All Products
Search
Document Center

E-MapReduce:Limits

Last Updated:May 11, 2024

When you use E-MapReduce (EMR), cluster instability may occur or clusters may become unavailable due to unexpected operations. Take note of the information in this topic to avoid these issues. This topic describes the limits of EMR.

Important

When you use EMR, you must perform all operations in the EMR console. We recommend that you do not perform operations in the Elastic Compute Service (ECS) console. This may cause cluster instability or abnormalities. Take note of the information in this topic. In the case that you perform the operations that are prohibited, you will bear the consequences and responsibilities.

High-risk operations (prohibited)

Operation

Possible result

Suggestion

Delete or modify the hosts file that is stored in the etc/ directory.

You cannot find the services that run on the nodes of your cluster, which causes service exceptions.

Add information to the hosts file.

Modify parameters in component configuration files in the ECS console.

After specific services are restarted, the settings of the parameters that are modified are overwritten.

Modify the parameters in the EMR console.

Redeploy ECS instances in the ECS console or by calling the API operation provided by ECS.

The EMR service is affected.

None

Attach disks to the nodes of your EMR cluster in the ECS console or by calling the API operation provided by ECS.

The disks are unavailable because EMR cannot recognize and initialize the disks.

None

Detach disks from the nodes of your EMR cluster in the ECS console or by calling the API operation provided by ECS.

This may cause data loss because EMR is unaware of the disk detaching operation.

Remove core nodes in the ECS console or by calling the API operation provided by ECS.

This causes data loss, and execution failures of jobs on the removed nodes.

None

Remove master nodes in the ECS console or by calling the API operation provided by ECS.

  • For a high availability (HA) cluster, if you remove master nodes, the switchover of HDFS NameNode HA, YARN ResourceManager, or HBase HMaster fails. In this case, you must purchase a new EMR cluster to migrate data or tasks.

  • For a non-HA cluster, if you remove the master node, the cluster becomes unavailable, and you cannot migrate data or tasks.

None

Remove task nodes in the ECS console or by calling the API operation provided by ECS.

The jobs that you run on the removed nodes fail.

None

Stop the MySQL service of the master node. (Type is set to Built-in MySQL when you create an EMR cluster.)

The MySQL service deployed on the master-1-1 node is associated with Hive MetaStore, Oozie, and Ranger. If you stop the MySQL service, the associated components cannot access the specific database.

None

Change the password of the root user that is used to access the MySQL service deployed on the master-1-1 node. (Type is set to Built-in MySQL when you create an EMR cluster.)

The associated component such as Hue or Ranger fails.

None

Modify the security group to which ECS instances belong, the VPC in which ECS instances are deployed, and the vSwitch of ECS instances in the ECS console or by calling the API operation provided by ECS.

  • The network connection between nodes is abnormal.

  • Components become unavailable.

None

Change the billing method in the ECS console or by calling the API operation provided by ECS.

After you change the billing method, you can no longer change the new billing method back to the original one.

Change the billing method in the EMR console.
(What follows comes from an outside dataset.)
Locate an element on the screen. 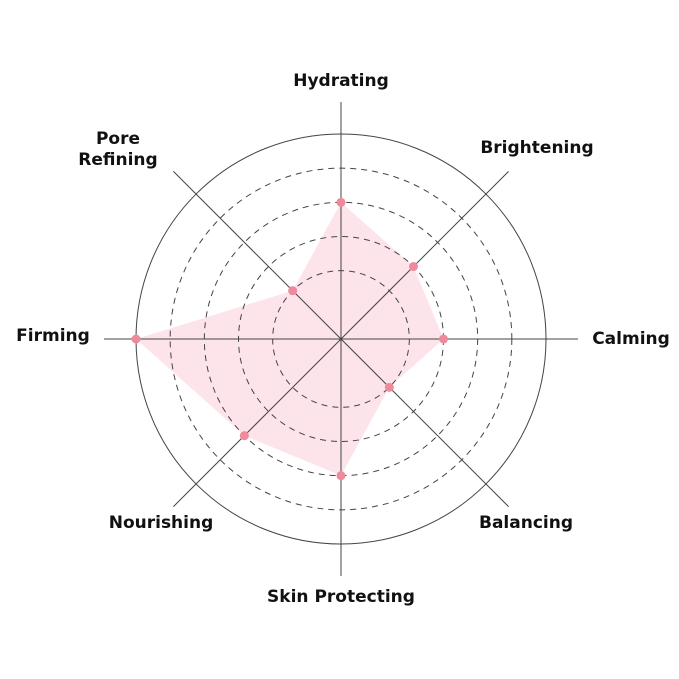  axis-label: Firming is located at coordinates (53, 336).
For more information, see Switch from pay-as-you-go to subscription.

Important

You cannot change the billing method from subscription to pay-as-you-go in the EMR console.

Delete agent-related directories.

EMR clusters cannot run as expected.

None

FAQ

Problem description

Solution

Insufficient disk capacity

Increase the capacity of a single disk or add core nodes in the EMR console. EMR clusters do not support the addition of disks.

Excess disk capacity

Purchase a new cluster and release the original one. For more information, see Create a cluster. EMR clusters do not support scale-down of disk capacity.

Insufficient computing capabilities

Add task nodes in the EMR console. For more information, see Scale out a cluster.

Excess computing capabilities

Resolve this issue based on the billing method of your cluster.

  • For a pay-as-you-go cluster, remove one or more task nodes from the cluster in the EMR console.

  • For a subscription cluster, stop the NodeManager of YARN on a specific task node, change the billing method of the ECS instance that serves as the task node to pay-as-you-go in the ECS console, and then release the instance.

Outdated component versions

Purchase a cluster of a later version. You are not allowed to update a specific component of an existing cluster. For more information, see Create a cluster.

Conversion from a non-HA cluster to an HA cluster

Non-HA clusters cannot be converted to HA clusters. We recommend that you purchase an HA cluster.

Deployment of third-party software or services on EMR

We recommend that you use bootstrap actions to install third-party software or third-party services when you create a cluster.

If you manually install third-party software or third-party services after you create a cluster, you must reinstall the software or services when you add nodes.